A fund manager by the name of Mustafa gets 10% less investments than a fund manager by the name of John. Investors tend to buy less stocks from funds managed by people with foreign-sounding names, even though their performance is the same. That is the conclusion of a study by Tilburg University Professor Oliver Spalt and two colleagues from Mannheim and Miami. "Discrimination matters in financial markets", states Spalt.
The researchers obtained the names of all fund managers who managed an active U.S. equity fund between 1993 and 2011 and asked a random sample of 150 U.S. residents to evaluate which names sounded foreign. The academics then used statistical tools to show that annual fund flows were 10% lower for funds with a manager whose name was perceived as foreign, compared to funds with a manager with typical American names. "We estimate that funds whose managers have foreign names are missing out on over $ 133,000 in fees annually on average", Oliver Spalt explains.
The researchers also found that large terrorist attacks impact the investment decisions of investors. Following the 9/11 terrorist attacks, fund managers with Middle-Eastern and South-Asian names experienced a drop in fund flows relative to other managers with foreign-sounding names. "We conducted two additional experiments around the Boston marathon bombings in April 2013. Straight after the bombings we found a severe drop in investments in funds with a foreign-named manager. When it became clear that the attack had an Islamic fundamentalist background we ran our experiment again. We found that subjects in our experiment were even less willing to invest in funds whose managers had Middle Eastern sounding names."

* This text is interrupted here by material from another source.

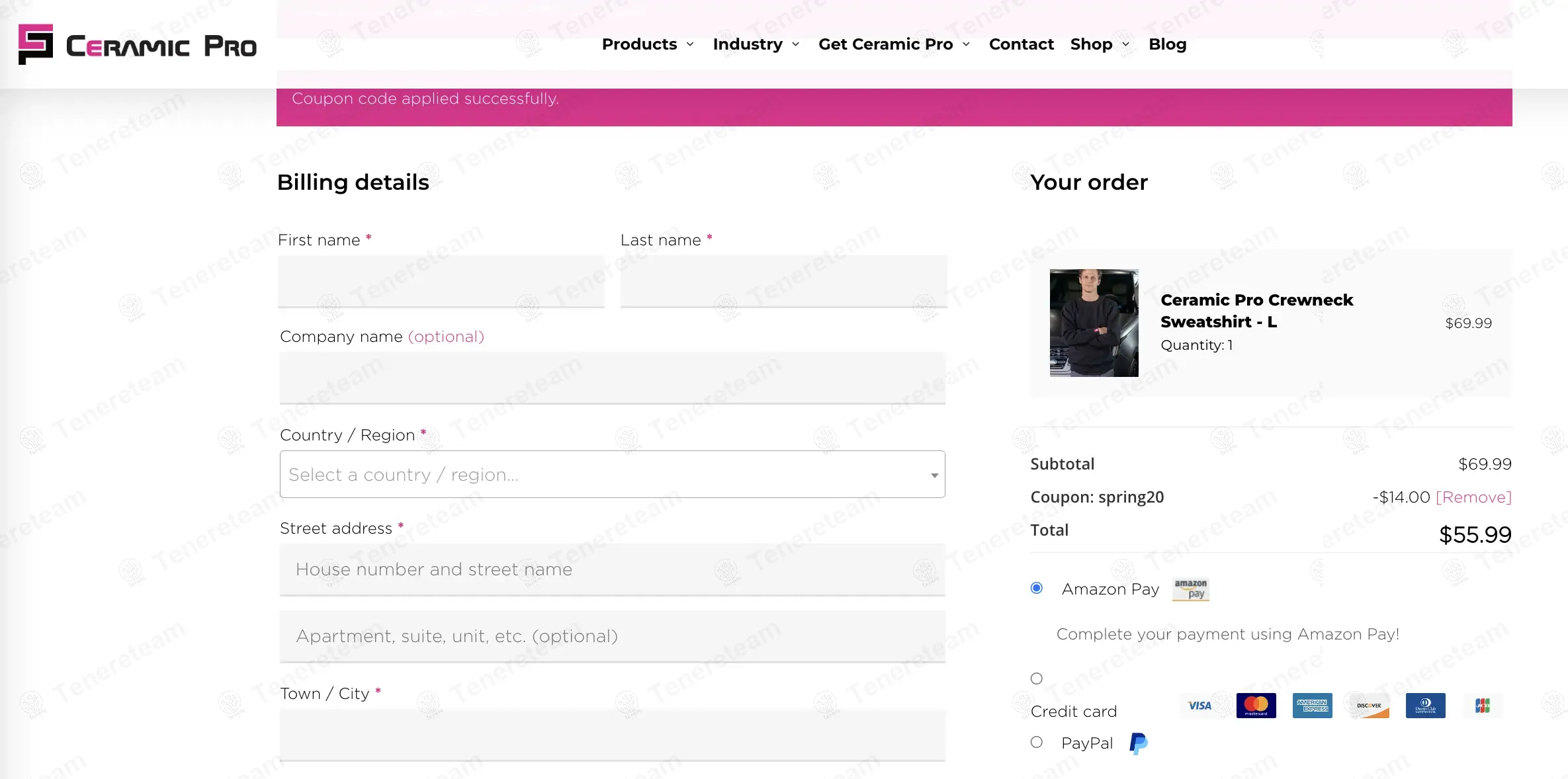Open the Country / Region dropdown
Viewport: 1568px width, 779px height.
click(x=612, y=474)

Are investors aware of the identities of their fund managers? Yes, states Spalt. "We conducted an online survey in the U.S. and asked individuals whether they were aware of the fund manager when they pick a mutual fund. About 64% of survey respondents mention that fund manager identity is an important determinant of their fund choices and 57% of respondents report that they knew their fund managers when they made their fund choices."
Place of residence
Another series of test shows that individuals who live in regions with a greater proportion of foreign-born individuals invest more in funds with foreign-named fund managers. "This evidence is consistent with our conjecture that 'in-group bias' affects the investment choices of individual mutual fund investors. "People systematically adopt favorable opinions about members of their own group and might be indifferent or have lower opinions about members who are outside of their group", Professor Spalt explains.
According to Spalt, the study shows that investors are driven by their gut feeling. "You would think that investors base their decisions only on the performance of the funds, on numbers. This turns out not to be the case: even investment decisions are driven by non-rational motives."